Marta Storl-Desmond

My favorite part about cancer biology research is the vast enormity of the field. From topic to context to technical method, our understanding of cancer biology is constantly evolving, yielding an exciting and dynamic space to learn and make discoveries. I study cancer-associated fibroblasts which are a non-cancer, non-immune cell type that exists in nearly all solid tumors. They influence tumor progression through a variety of functions and mechanisms that are still being discovered today. Being part of a team that is actively shaping the definition of this cell type is exhilarating.

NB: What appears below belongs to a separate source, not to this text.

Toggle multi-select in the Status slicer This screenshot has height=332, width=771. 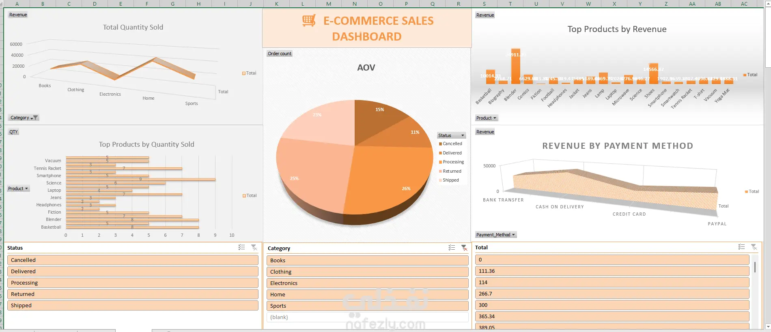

As a member of the Committee on Cancer Biology, my broad research interests have been encouraged and developed. I have gained several opportunities to present my work internally with constructive feedback and have a well-established community of students and faculty to exchange thoughts and ideas. The collaborative environment fostered by the Committee on Cancer Biology has led to several scientific partnerships and mentoring opportunities.

Just this year, the Committee on Cancer Biology has given the opportunity to present my thesis work on how “Tumor Nutrient Stress Regulates Cancer-associated Fibroblast Heterogeneity” at two international conferences.

 I am honored to have my work funded in part by the NIH/NCI Multi-disciplinary Training grant in Cancer Research (MTCR) T32 and the Robert C and Mary Jane Gallo Scholarship Award.